**Dataset entries**.
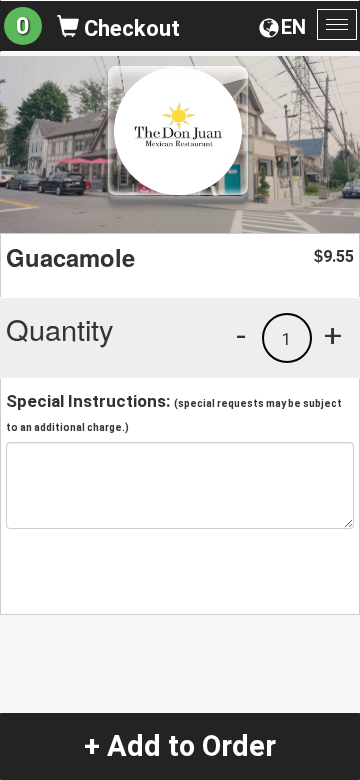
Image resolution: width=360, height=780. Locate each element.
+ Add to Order (180, 746)
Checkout (129, 28)
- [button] (241, 335)
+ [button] (333, 335)
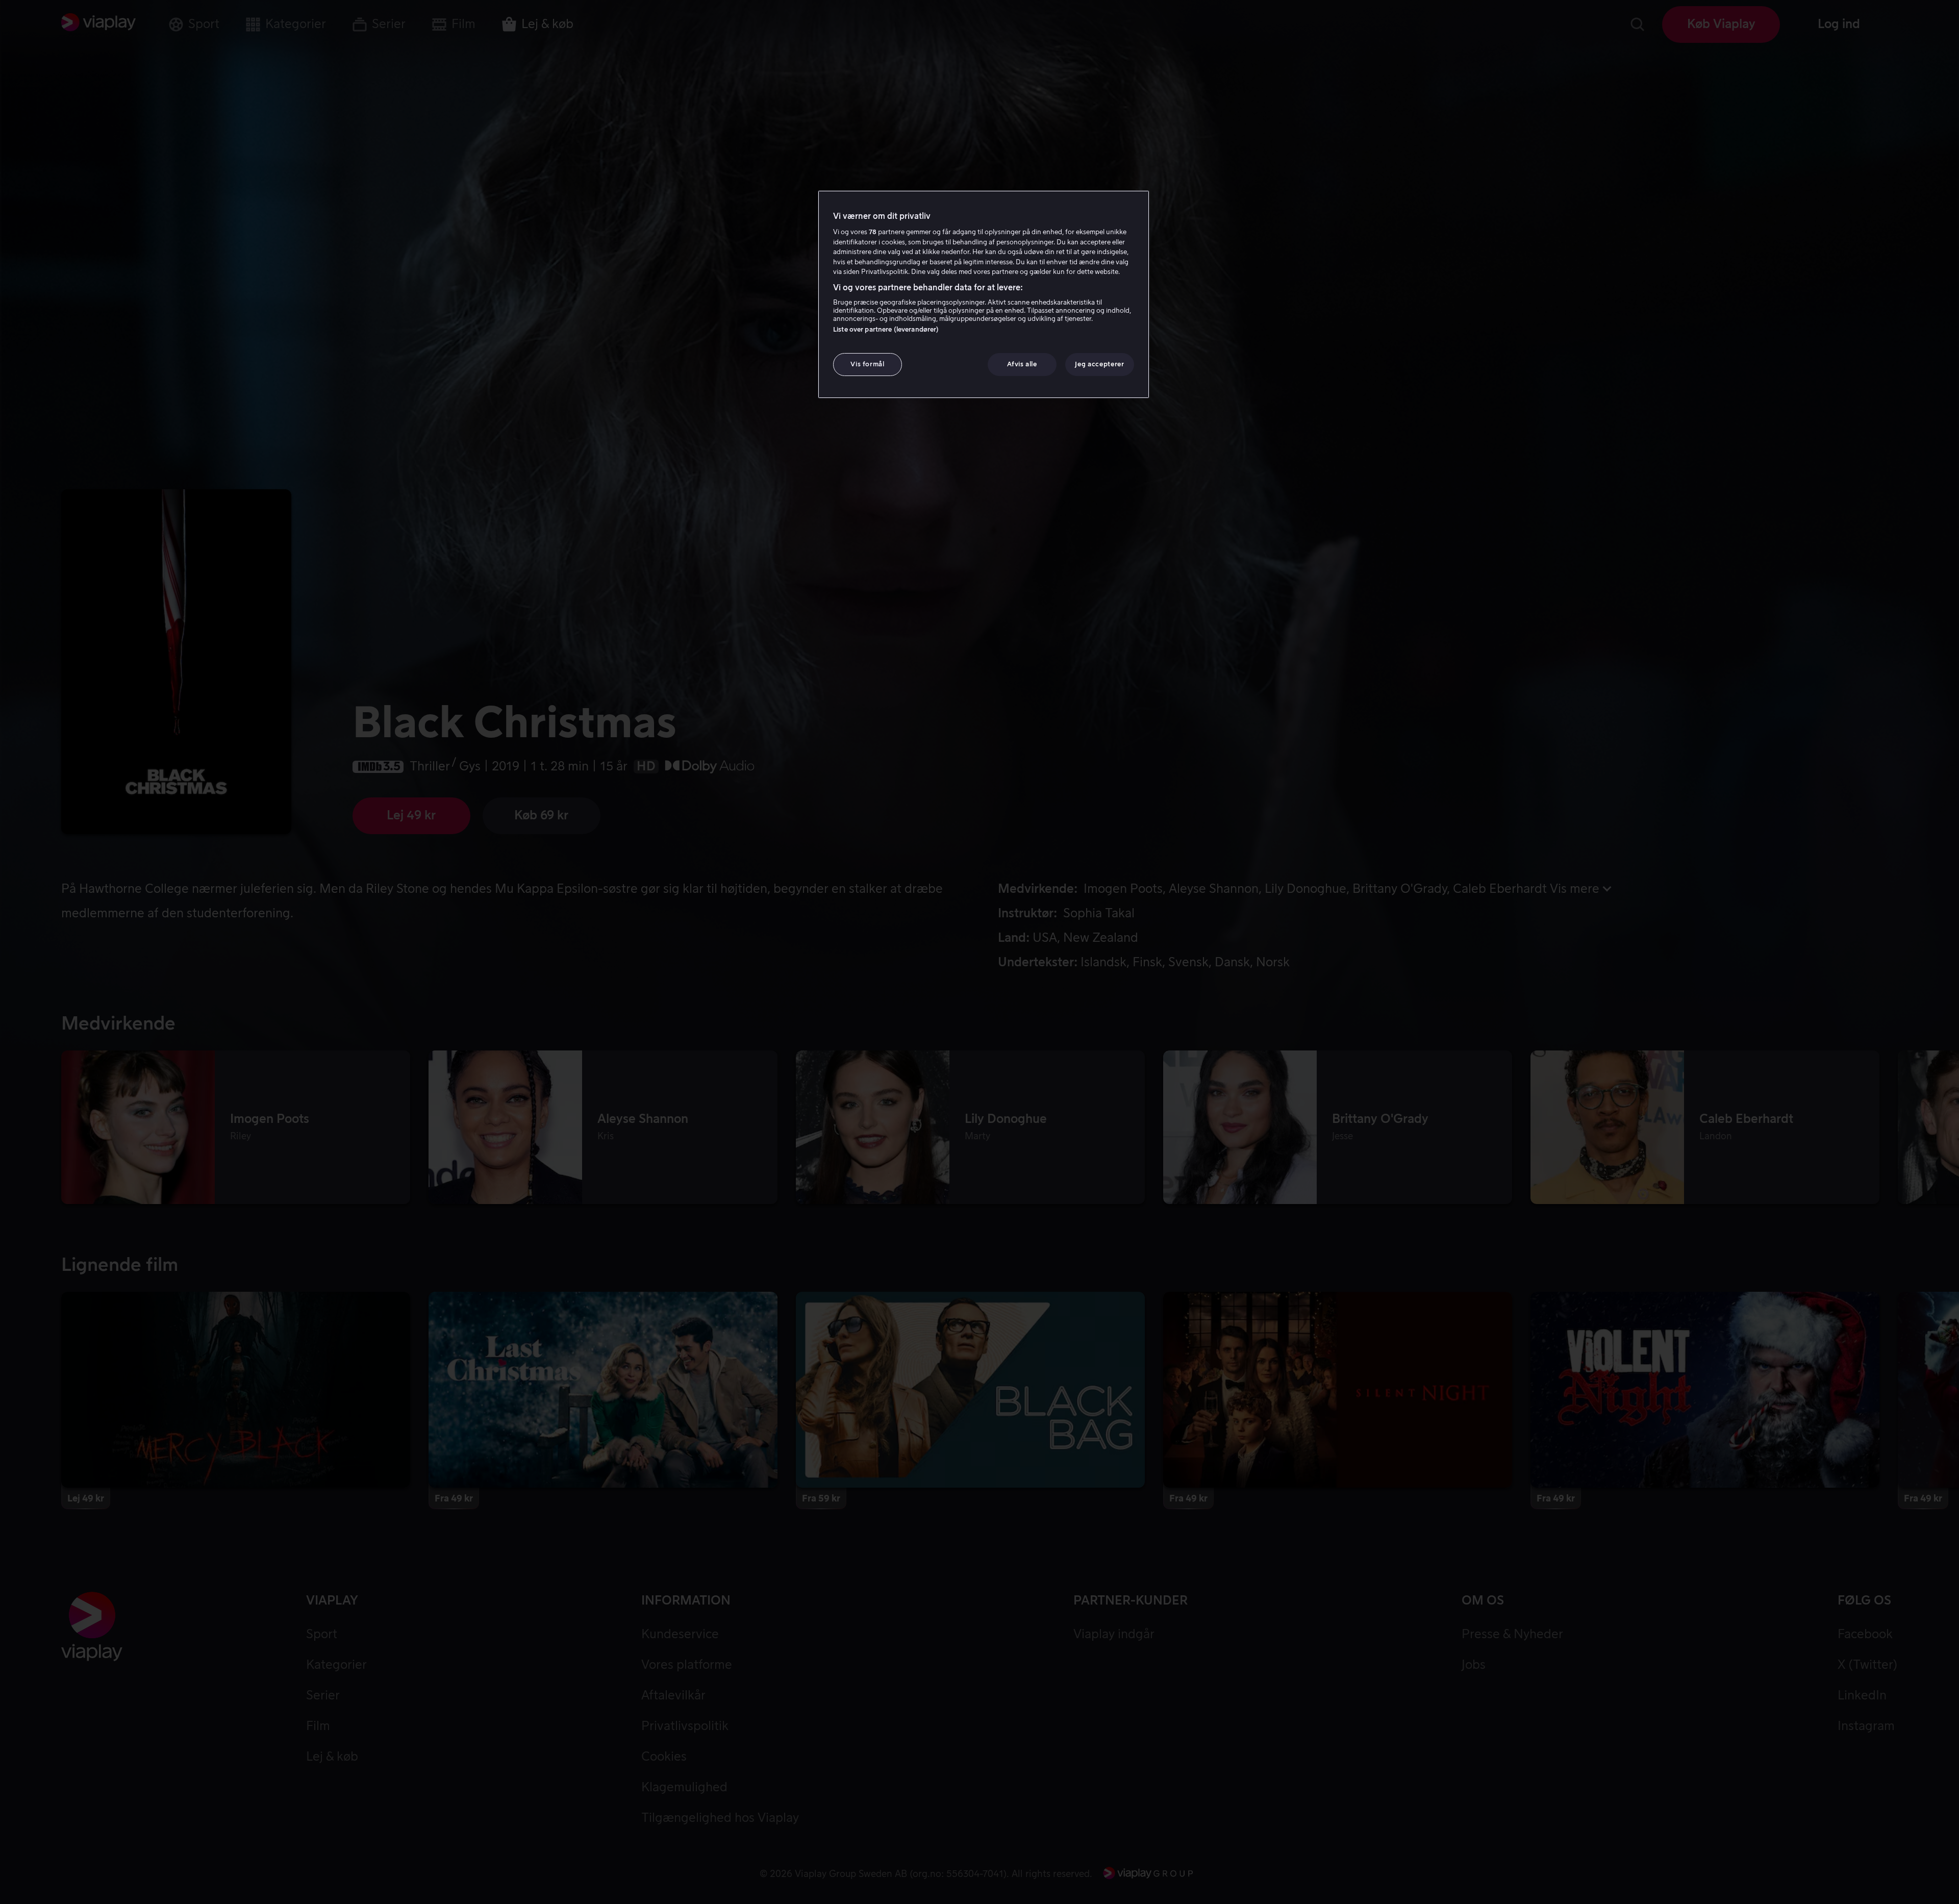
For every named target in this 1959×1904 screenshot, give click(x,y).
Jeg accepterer (1099, 364)
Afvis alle (1022, 364)
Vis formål (867, 364)
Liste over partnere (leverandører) (886, 330)
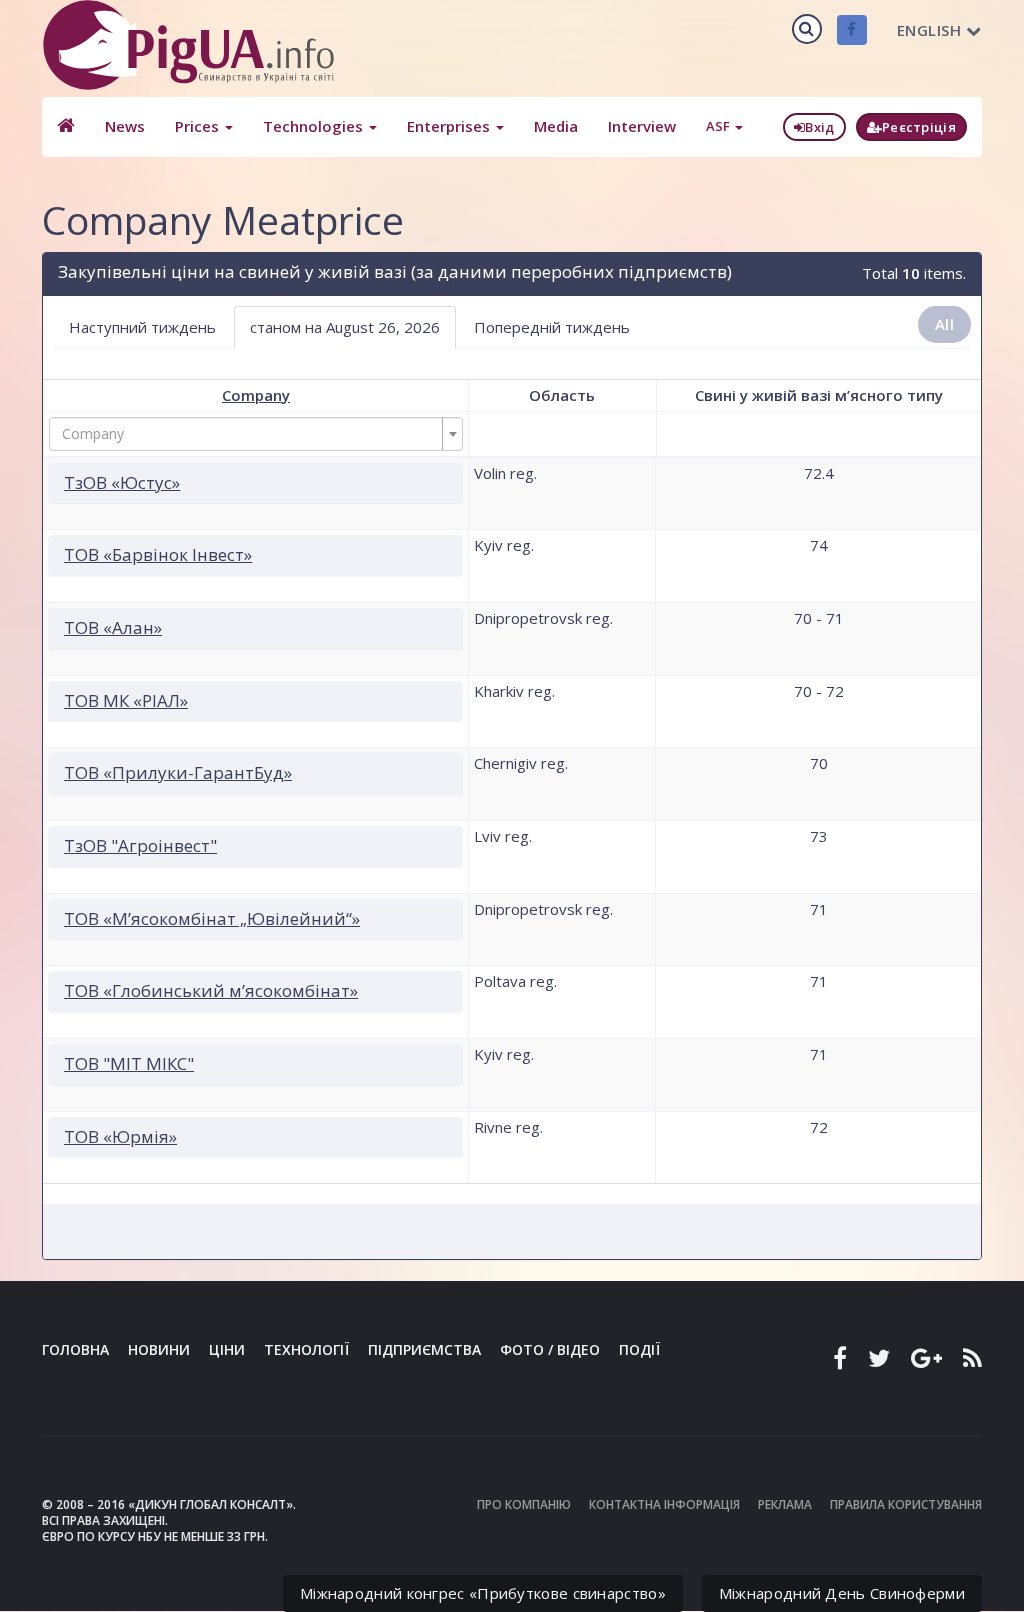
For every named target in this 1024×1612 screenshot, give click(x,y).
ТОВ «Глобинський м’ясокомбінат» (211, 990)
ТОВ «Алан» (113, 627)
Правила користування (906, 1504)
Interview (642, 126)
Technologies (315, 126)
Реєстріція (919, 127)
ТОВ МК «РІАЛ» (126, 700)
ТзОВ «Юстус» (122, 482)
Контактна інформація (664, 1504)
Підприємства (424, 1349)
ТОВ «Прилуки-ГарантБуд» (178, 772)
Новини (159, 1349)
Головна (75, 1349)
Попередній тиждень (552, 327)
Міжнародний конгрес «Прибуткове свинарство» (483, 1593)
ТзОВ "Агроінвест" (140, 845)
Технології (306, 1349)
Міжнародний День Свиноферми (842, 1593)
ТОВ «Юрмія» (120, 1136)
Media (556, 126)
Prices (199, 126)
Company (256, 395)
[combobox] (256, 434)
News (125, 126)
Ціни (227, 1349)
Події (639, 1349)
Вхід (819, 127)
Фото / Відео (550, 1349)
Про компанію (524, 1504)
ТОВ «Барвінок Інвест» (158, 554)
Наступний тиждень (142, 327)
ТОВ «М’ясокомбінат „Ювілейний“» (212, 918)
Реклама (785, 1504)
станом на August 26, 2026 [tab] (345, 327)
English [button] (929, 30)
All (944, 324)
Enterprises (450, 126)
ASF (719, 126)
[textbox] (250, 434)
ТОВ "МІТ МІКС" (129, 1063)
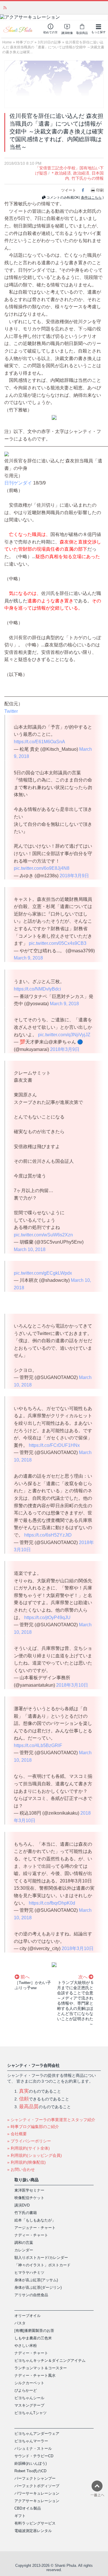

**WHAT THIS TASK INVOLVES**. Search the data above for the word "named". Copy each line it is in.

**ANSWER FOR THIS EXERCISE**.
For every named target in this 1959×1904 screenshot, give click(x,y).
For every named target in this 1024×1612 screenshot, give click(x,y).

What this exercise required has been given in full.